Nunca, en todos estos días, una noche se había escurrido tan lentamente entre las nubes grises, entre las estrellas pálidas y entre los ritmos de bajos eléctricos como hoy. Hoy el tiempo se dilata en demasía: se esconde entre los recuerdos gratos que tengo, elonga sus virtudes hasta donde no se le puede apreciar, estira las patas como un gato larguísimo que se quita la pereza; se deforma al punto que la noche termina por saber a tarde de domingo soleada y amodorrada. La noche se precipita sin afán sobre un colchón suave y mullido, ancha como ella es, toma su tiempo para acomodarse y sucumbe con un suspiro prolongado pero tenue. En su regazo descansan infinidad de pensamientos que se agolpan todos a la vez, formando una nube con olores de melancolía, felicidad, extrañeza, temor, sorpresa, angustia y agradecimiento; una nube que se dispersa en el aire y que empaña lentamente mis anteojos, la pantalla del ordenador, las ventanas… mis ojos y mi memoria.

En un principio, como el humo del tabaco, el vapor intruso me asfixia, con su fuerza alela mi tráquea, me obliga a sentarme en un rincón de la habitación nublada en medio de la angustia del que muere.

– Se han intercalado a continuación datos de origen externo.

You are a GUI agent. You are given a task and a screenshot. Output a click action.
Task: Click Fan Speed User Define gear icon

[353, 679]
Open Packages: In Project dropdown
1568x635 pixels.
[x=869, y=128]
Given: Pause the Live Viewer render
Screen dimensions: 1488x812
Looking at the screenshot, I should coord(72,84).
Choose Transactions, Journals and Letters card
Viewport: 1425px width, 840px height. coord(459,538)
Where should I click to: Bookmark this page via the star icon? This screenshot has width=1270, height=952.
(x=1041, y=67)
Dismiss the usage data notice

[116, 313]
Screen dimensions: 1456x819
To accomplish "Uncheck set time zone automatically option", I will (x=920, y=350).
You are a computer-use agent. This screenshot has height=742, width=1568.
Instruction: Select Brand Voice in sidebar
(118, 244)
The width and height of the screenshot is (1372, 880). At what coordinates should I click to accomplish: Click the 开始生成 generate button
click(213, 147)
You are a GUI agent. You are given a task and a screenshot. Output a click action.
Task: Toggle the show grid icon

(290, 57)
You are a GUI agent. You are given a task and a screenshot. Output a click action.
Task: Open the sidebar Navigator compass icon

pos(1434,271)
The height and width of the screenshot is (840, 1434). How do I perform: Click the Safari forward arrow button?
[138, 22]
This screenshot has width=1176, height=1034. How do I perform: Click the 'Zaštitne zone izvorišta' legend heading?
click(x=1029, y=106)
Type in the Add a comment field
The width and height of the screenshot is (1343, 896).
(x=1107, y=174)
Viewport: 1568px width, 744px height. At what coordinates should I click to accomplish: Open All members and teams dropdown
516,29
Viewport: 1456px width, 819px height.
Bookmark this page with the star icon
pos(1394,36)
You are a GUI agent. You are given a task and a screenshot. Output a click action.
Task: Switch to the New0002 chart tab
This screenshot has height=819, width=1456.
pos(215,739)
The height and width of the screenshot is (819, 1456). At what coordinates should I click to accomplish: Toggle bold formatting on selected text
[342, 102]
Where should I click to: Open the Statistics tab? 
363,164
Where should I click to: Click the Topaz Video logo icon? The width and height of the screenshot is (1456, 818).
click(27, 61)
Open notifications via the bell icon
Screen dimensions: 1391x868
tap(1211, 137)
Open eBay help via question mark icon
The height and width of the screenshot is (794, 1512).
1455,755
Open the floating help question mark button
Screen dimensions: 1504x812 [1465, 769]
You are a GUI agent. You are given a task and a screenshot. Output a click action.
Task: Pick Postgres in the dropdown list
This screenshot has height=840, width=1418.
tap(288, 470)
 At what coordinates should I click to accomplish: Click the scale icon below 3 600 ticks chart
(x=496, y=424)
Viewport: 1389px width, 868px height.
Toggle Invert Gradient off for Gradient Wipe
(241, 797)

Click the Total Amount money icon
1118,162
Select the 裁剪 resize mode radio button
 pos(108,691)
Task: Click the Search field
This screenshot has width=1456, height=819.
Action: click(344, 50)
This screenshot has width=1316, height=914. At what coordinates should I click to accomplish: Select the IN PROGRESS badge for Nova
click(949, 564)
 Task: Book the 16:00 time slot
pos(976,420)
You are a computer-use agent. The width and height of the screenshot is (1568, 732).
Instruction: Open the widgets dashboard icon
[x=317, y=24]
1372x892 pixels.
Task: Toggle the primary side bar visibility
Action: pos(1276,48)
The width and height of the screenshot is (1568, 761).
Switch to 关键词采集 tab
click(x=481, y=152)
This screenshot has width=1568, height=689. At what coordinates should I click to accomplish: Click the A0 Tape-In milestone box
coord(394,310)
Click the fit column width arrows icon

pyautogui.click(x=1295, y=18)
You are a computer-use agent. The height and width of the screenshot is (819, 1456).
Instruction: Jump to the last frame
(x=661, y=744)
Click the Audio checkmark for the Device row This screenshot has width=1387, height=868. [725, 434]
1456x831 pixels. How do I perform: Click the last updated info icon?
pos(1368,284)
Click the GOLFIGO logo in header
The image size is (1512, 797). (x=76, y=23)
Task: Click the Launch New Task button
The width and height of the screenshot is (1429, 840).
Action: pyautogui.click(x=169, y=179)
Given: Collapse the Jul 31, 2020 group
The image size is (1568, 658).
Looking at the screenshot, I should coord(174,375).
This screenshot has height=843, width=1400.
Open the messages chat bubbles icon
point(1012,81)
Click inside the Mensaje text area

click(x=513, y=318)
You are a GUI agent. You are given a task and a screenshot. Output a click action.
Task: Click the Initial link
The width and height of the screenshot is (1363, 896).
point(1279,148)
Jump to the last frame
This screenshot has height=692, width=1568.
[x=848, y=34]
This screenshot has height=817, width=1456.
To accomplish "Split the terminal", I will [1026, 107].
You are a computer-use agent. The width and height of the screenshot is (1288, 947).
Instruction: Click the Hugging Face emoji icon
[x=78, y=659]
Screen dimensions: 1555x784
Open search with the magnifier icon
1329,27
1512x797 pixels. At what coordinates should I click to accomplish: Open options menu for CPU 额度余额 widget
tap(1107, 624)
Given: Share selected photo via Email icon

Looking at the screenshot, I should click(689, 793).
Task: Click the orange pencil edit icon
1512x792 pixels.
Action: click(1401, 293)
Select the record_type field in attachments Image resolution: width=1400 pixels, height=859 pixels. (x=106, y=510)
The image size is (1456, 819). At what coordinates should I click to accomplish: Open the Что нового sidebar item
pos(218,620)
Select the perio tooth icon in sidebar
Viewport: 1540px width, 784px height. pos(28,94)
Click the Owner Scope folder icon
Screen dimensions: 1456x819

Poco a poco me recupero, mis músculos se relajan y mi respiración se amolda a la fiereza de ese aire enrarecido; mis órganos abdican, renuncian a dar batalla y permiten que me ahogue pacientemente entre mis recuerdos. Respiro… y ese buqué de sensaciones me llena los pulmones con palabras dichas, palabras secretas, palabras oídas, palabras pensadas. Mis venas y mis arterias lentamente transportan a cada rincón de mi cuerpo la infinidad de aromas, y junto con ellos, miradas, caricias, roces, besos contenidos, estremecimientos. Entonces, al inhalar profundamente, lo siento: hay algo familiar en el aire. Es un perfume ligero, dulce y casi embriagador, pero con un toque avinagrado. Como si una delicada y apacible atomización de tu ser flotara a mi alrededor, demasiado fina para ser percibida a cabalidad, pero tan concentrada que atosiga mis sentidos.

Con prisa me lanzo a la ventana, para que el aire frío de la noche exterior se lleve tantas memorias volátiles tan abrumadoras. Una fuerza extraña aspira la manada de olores por el marco metálico, y una vistosa columna se alza entonces a través de la oscuridad, vuela encima de mi casa y se desvanece antes de perfumar las nubes grises. Entonces el aromático rastro desvanecido deja al descubierto una luna inmensa y brillante. Me quedo mirándola embelesado, sintiendo aún menos que antes el paso lento y pesado de la noche y del tiempo, amándola. Amo de la luna su infinito señorío sobre los mares que no conozco, sobre las pálidas estrellas mortecinas, sobre las nubes desteñidas, sobre nuestros encuentros furtivos. Amo esa luna porque nos observó amándonos, porque cuando la vimos reflejada en nuestras miradas vimos el reflejo de nuestros deseos clandestinos. La amo porque veo irradiados en su accidentado y confundido rostro los brillos que despedían tus pupilas cuando la mirabas. La amé hasta que las nubes, galopando a través del viento rápido y agitado como un río, se amontonaron sobre ella, dejándola sombría y ausente, manchando su azogue plateado, oscureciendo el aire, eclipsando la ociosa y larga noche, lanzando una mortaja gris sobre la celestina silente.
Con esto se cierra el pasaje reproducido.